The discussion occurred in 2018 on a conference call meant to clarify the "zero-tolerance" implementation of the Trump Administration's policy.

A source told the Guardian that the call shocked some of the border-state prosecutors involved because it meant that children under five could be separated from their families.

Prosecutors feared that children under five might not know their own names or the names of their parents, which would increase the risk that they'd get lost in the system.

During the duration of the order — which lasted from 6 April 2018 to 20 June 2018 and was only ended by executive order after mounting public and legal pressure was applied to Donald Trump and his administration — immigrant parents were separated from their children and deported to their home countries.

While the order was in place, 2,814 children were separated from their parents, with 105 of those being under the age of five, and 1,033 being under the age of 10.

Under the Barack Obama administration, children were allowed to stay with detained parents unless the children were believed to be in danger.

Mr Trump's orders were part of a crack-down on illegal immigration and are considered by human rights experts to be among the worst human rights violations to occur during his presidency.

Mr Rosenstein said the only exception prosecutors could make to the order was in the event that a child only spoke an indigenous language or if they had an intellectual disability and even then only on a case-by-case basis.

"Federal prosecutors did not separate parents from children. The policy the attorney general adopted for the Department of Justice in April 2018 was unambiguous: every defendant the Department of Homeland Security [DHS] arrested and referred for prosecution would be evaluated by federal prosecutors without any categorical exemption," Mr Rosenstein said in a statement to The Guardian.

The policy was eventually ruled unconstitutional by federal Judge Dana Sabraw, who called the practice "brutal" and "offensive" in its intention to sever the "sacred tie between parent and child."

A former US Department of Justice official, speaking on the condition of anonymity, told The Guardian that the DoJ only prosecuted cases sent to it by the US Department of Homeland Security.

"DHS repeatedly complained to the White House that DoJ was not prosecuting enough cases.
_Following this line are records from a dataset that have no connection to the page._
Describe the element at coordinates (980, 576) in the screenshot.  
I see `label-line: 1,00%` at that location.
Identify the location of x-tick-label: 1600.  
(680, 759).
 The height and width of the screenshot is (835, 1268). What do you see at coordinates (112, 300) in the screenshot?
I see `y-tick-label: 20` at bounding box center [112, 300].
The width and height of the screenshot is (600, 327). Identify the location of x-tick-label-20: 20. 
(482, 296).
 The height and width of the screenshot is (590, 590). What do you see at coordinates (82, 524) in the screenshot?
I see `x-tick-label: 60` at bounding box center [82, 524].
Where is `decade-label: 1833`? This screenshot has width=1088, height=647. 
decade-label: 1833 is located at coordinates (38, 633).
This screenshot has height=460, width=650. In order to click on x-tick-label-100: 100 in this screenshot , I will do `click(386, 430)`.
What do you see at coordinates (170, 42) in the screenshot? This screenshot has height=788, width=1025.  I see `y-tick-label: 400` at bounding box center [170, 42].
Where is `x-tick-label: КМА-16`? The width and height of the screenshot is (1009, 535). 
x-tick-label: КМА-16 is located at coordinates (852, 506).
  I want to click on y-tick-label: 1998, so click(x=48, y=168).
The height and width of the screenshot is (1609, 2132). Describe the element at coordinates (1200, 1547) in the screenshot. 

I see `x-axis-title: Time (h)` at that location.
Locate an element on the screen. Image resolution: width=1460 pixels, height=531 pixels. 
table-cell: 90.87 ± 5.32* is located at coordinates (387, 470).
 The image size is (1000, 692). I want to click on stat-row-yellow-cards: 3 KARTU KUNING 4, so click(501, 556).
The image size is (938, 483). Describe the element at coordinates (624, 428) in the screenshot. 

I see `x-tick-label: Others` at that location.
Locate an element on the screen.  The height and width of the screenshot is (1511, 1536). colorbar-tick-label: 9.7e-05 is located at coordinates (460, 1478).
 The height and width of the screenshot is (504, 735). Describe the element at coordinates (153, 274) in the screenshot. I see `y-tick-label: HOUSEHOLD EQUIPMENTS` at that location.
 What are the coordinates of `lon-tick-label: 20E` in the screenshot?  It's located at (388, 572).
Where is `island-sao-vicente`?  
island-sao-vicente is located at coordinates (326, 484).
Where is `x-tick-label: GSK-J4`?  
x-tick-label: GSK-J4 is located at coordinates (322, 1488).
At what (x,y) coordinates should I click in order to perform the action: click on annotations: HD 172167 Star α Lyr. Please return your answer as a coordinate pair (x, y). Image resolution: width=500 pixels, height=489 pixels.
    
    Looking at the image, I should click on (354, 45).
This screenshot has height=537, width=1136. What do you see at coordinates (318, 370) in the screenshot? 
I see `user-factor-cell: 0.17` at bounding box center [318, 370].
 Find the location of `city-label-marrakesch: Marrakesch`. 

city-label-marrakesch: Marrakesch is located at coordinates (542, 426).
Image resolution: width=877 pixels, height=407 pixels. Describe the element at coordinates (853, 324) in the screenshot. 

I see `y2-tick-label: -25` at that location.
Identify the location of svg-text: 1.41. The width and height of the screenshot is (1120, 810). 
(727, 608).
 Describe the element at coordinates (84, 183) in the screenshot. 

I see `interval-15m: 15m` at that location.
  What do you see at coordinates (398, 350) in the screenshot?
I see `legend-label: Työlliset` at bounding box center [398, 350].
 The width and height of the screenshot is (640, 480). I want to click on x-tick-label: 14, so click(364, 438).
They were driving the train," the former official said.

Though Mr Rosenstein is not considered the driving force behind the child separation practice — which is attributed to then-US Attorney General Jeff Sessions — he has publicly defended the zero-tolerance policy.

During an American Bar Association conference in August 2018, Mr Rosenstein said he believed the policy was consistent with the law and was proportionally appropriate to the severity of illegal immigration into the US.

"It would be wrong to say we're prosecuting everyone without regard to the law," he said.

He claimed that the DoJ at the time was using its resources to ensure everyone was "treated equally under the law."